Farkındayım da. Bir zamanlar çok güzeldim.
-Çok üzgünüm ben.
-Önemli değil, artık
alıştım bunlara. Kaza öncesi çekilmiş resmim bu.
-Açıklama yapmak
zorunda değilsiniz.
- Geçebilir miyim?
-Tabii ki de.
-Hoş geldiniz, Betül
Hanım.
-Hazır mı?
-Evet, hazır. Siz
oturun lütfen. Arkadaş getirecek. Ne içersiniz?
-Acelem var. Alıp
çıkacağım. Arabada bekliyor nişanlım.
-Keşke beyefendiyi de
görseydik. Tanışmış olurduk.
-Anlamıyor musunuz? Vaktim
yok. Buyurun borcumun kalanını da ödüyorum.
-Çok naziksiniz.
-Değilim. Sadece
hizmetinizin karşılığını veriyorum.
-Gelinlik ve damatlık
hazır. Yardım ister misiniz?
-Gerek yok. Taşırım
ben.
-Oldukça ağır. Ben
taşıyayım arabaya kadar.
-İstemiyorum. Teşekkür
ederim. Sizlere iyi günler.
-Lanet olsun, belim koptu.
Ne de ağırmış. Neyse, atlarım bir taksiye.
-Taksi. Sarıyer’e
gideceğiz.
-Peki, abla.
Trafiğin bu kadar
tıkalı olması oldukça canını sıkmıştı. Bir an evvel eve varmak için
sabırsızlanıyordu. Sonunda güç bela vardı evine.
-Buyurun, üstü kalsın.
-Sağ ol, abla.
-Ne ablası. Babam
yaşımdasın.
-Bir şey mi dedin abla?
-Yok, bir şey.
Kimselere görünmeden
eve bir an evvel varmak ve içeri girmek istiyordu. Yapacak o kadar çok işi
vardı ki. Anahtarları çıkardı ve açtı kapıyı.
-Sevgilim, ben geldim.
Aşkım, bak neler getirdim. Neden konuşmuyorsun? Tabii ya, duymasınlar sesini
değil mi? Nasıl meraklı herkes, bir bilsen Selim.
-Of, çok kokuyor
burası. Evi havalandırmalıyım.
Camı açıp yere çömeldi
Betül Selim’in yanı başına.
-Gel buraya. Haydi,
kımılda. Uzat şu kolunu. Hah, tamam. Bak, kasma kendini.
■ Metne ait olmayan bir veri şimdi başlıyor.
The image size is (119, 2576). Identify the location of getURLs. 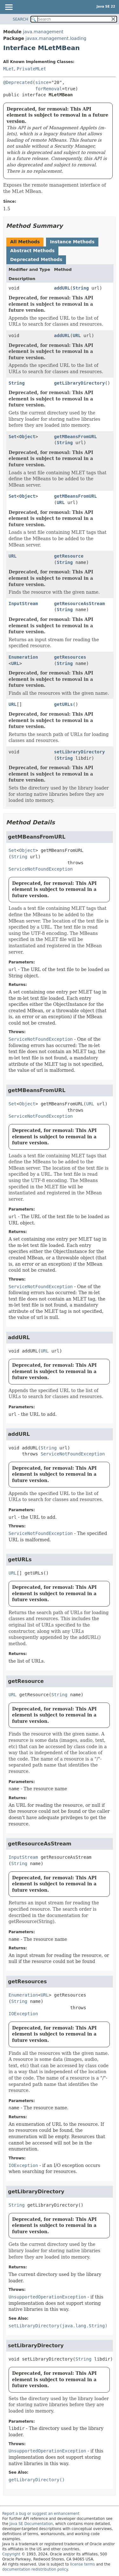
(63, 704).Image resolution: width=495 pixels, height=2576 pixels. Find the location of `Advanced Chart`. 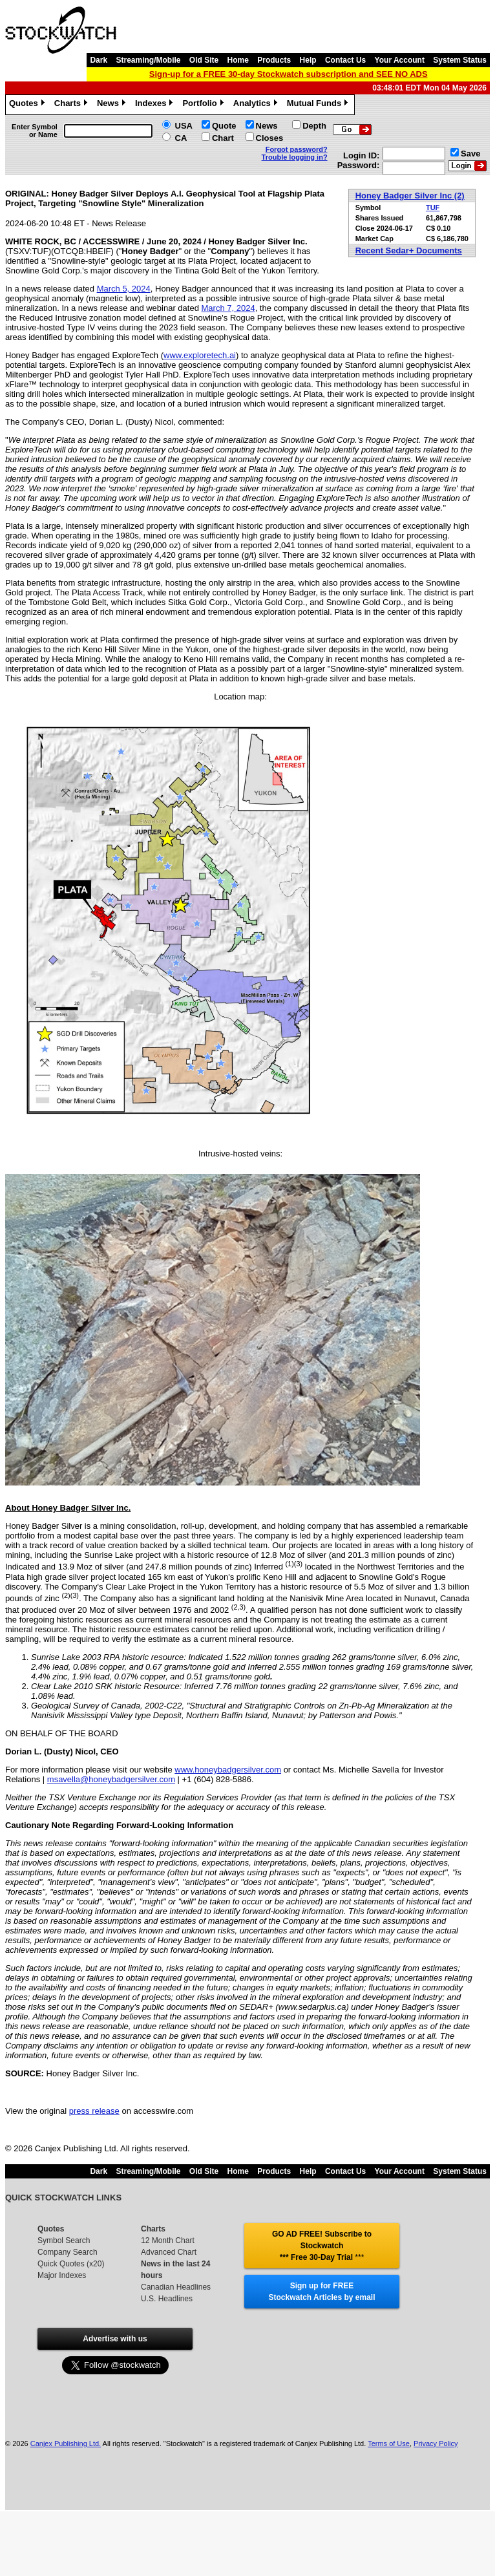

Advanced Chart is located at coordinates (168, 2252).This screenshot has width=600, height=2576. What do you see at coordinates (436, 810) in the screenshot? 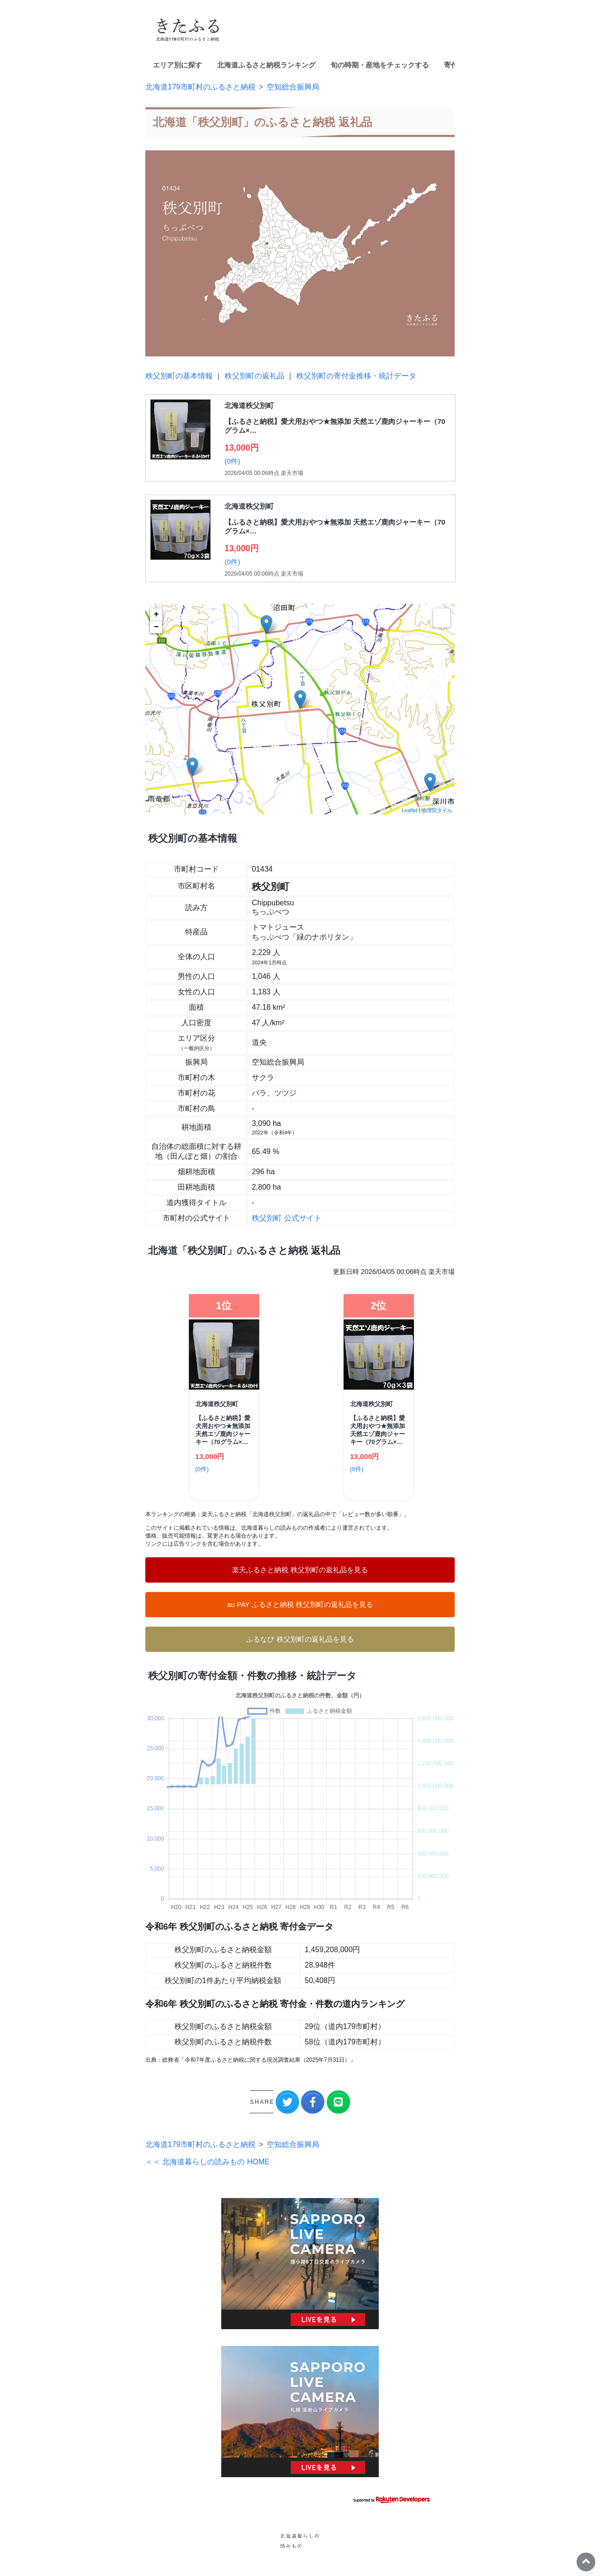
I see `地理院タイル` at bounding box center [436, 810].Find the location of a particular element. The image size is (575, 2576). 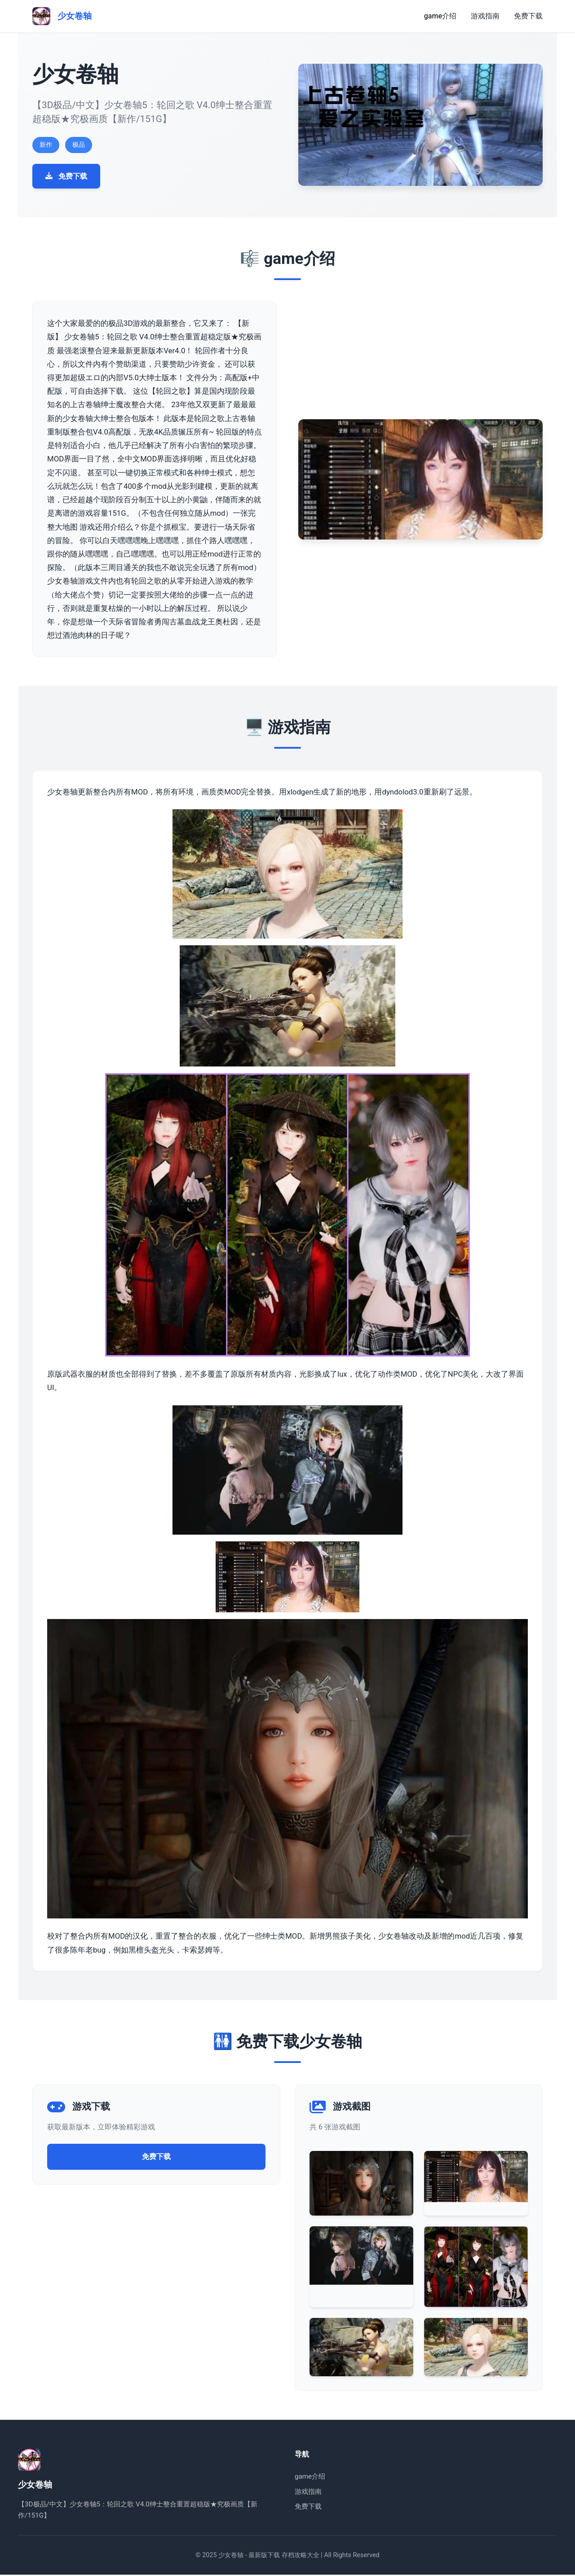

game介绍 is located at coordinates (440, 16).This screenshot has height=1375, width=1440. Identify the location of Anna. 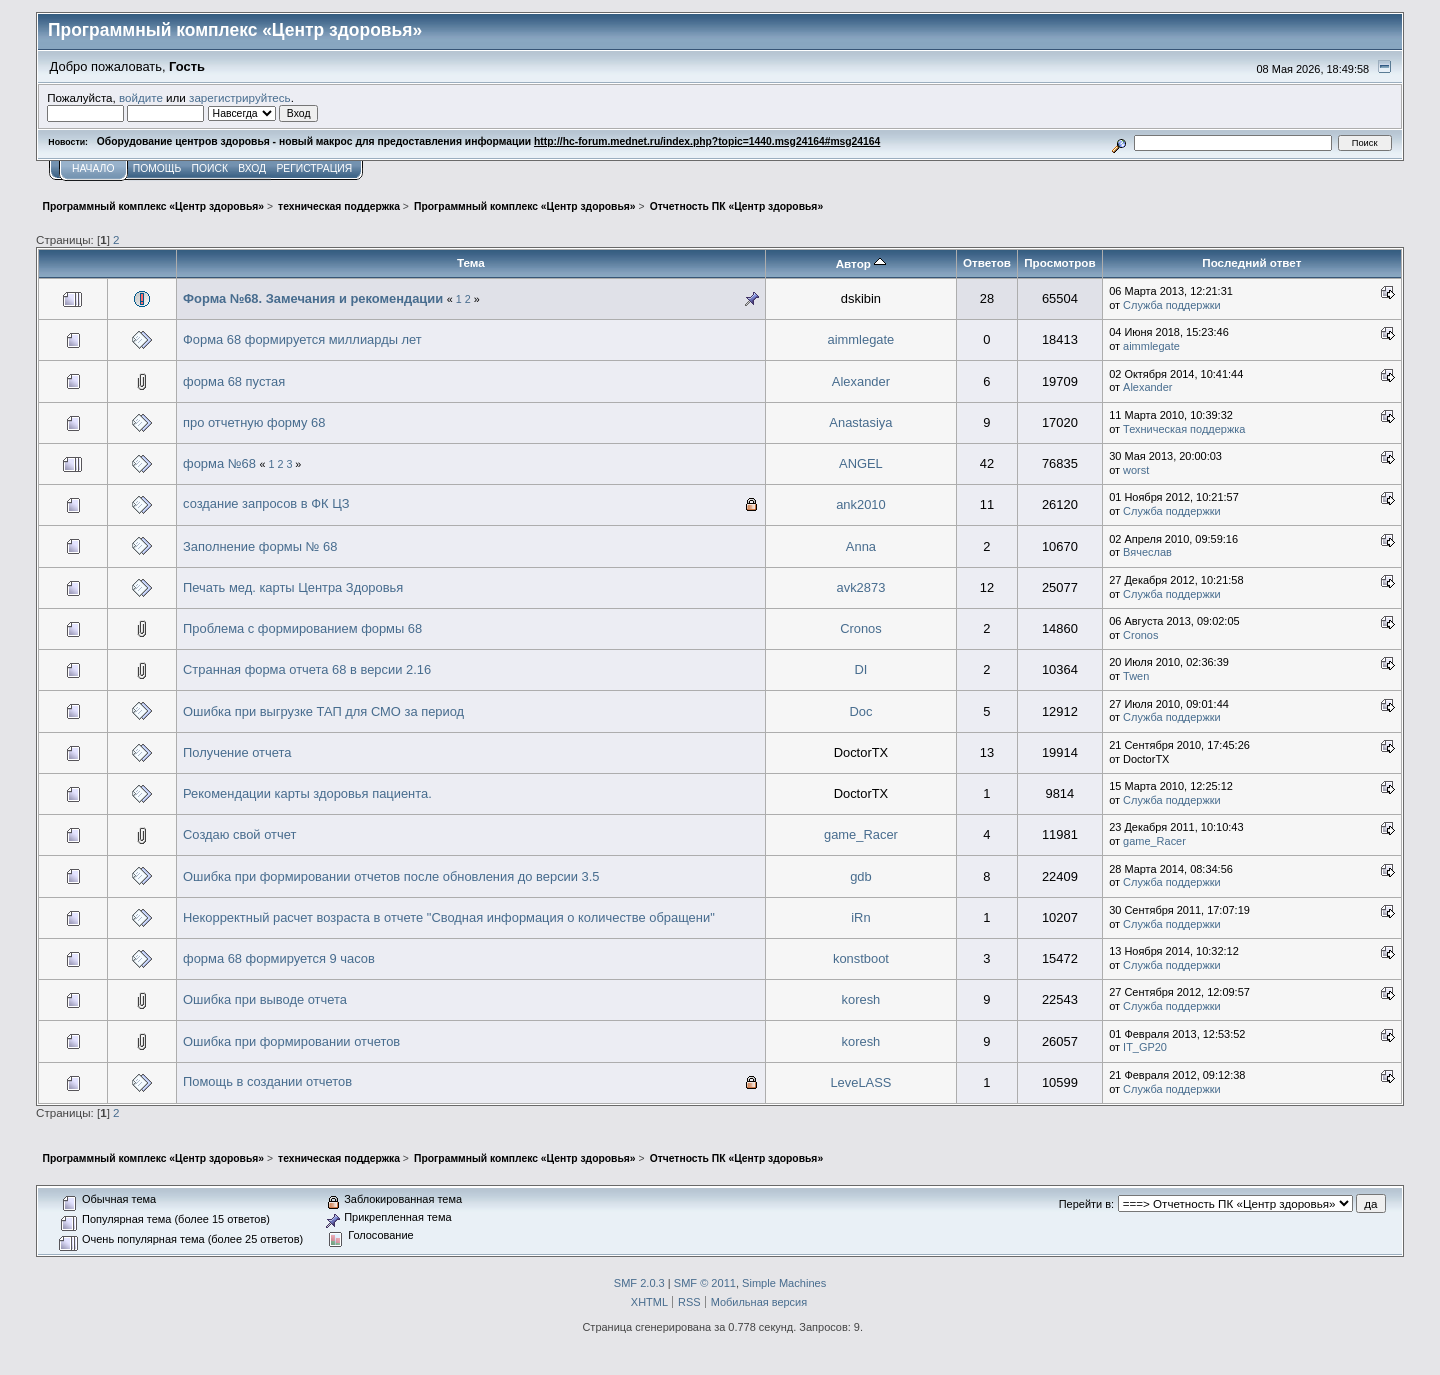
(861, 546).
Haydi, direnme. Şimdi
de bacağından geçirelim.
Selim’i zar zor
giydirmeye başarmıştı. Kapının çalınması ile yerinden fırladı aniden.
-Allah Allah, bu gelen
de kim şimdi. Ne isterler ki…
-Bana bak. Sakın sesini
çıkarma, anlaştık mı sevgilim. Ben geleni def eder gelirim yanına. Az bekle,
aşkım.
-Kim o?
-Betül Hanım.
-Evet, kimsiniz.
-Emniyetten geliyoruz.
-Ne istiyorsunuz?
-Lütfen açar mısınız
kapıyı? Hakkınızda şikâyet var.
- Ne şikâyeti?
-Açın, lütfen. Konuşmalıyız.
Açmazsanız, zor kullanacağız.
-Tamam, açıyorum.
-Evet, ne istiyorsunuz.
Tam da yatacaktım.
-Bu koku neyin nesi
hanımefendi?
-Sadece ev çok havasız.
-Çekilir misiniz,
lütfen. İçeri gireceğiz.
-Hayır, buna hakkınız
yok.
-Çekilin , lütfen.
-Ben, ben bir şey
yapmadım. Sadece nişanlım ile oturuyorduk.
-Biz de bir merhaba
diyelim ona.
-Bakın birkaç gün sonra
nikâhım var benim. Nişanlımla yemek yiyorduk. Gidin, lütfen.
-Ne güzel. Biz de
kutlayalım o zaman beyefendiyi.
-Ciddi misiniz?
-Tabii ki, Betül Hanım.
Mutluluklar dilemek istiyoruz.
-Selim, aşkım duydun
mu? Bak, ilk konuklarımız geldi bile.
-Adınız ne, memur bey?
-Tolga.
-Selim bak, Tolga Bey.
Tolga Bey, bu da Selim, Nişanlım olur kendileri.
-Aman Allahım.
-Betül Hanım, kaç
gündür bu halde bu adam?
-Yirmi gün oldu. Çok
yakışıklı değil mi. Gerçi çok beyaz yüzü ama. Gelmeyecektiniz anladınız mı
gelmeyecektiniz. Planımı mahvettiniz.
-Siz ne yapıyorsunuz?
-Gidin, gidin hemen
terk edin evimi.
-Bırakın elinizdeki o bıçağı.
-Her şeyi mahvettiniz
her şeyi anlıyor musunuz.
-Hayır, hayır yapmayın.
Bakın Selim Bey de bırak diyor.
-Geç, artık her şey
için çok geç!
-Haayır…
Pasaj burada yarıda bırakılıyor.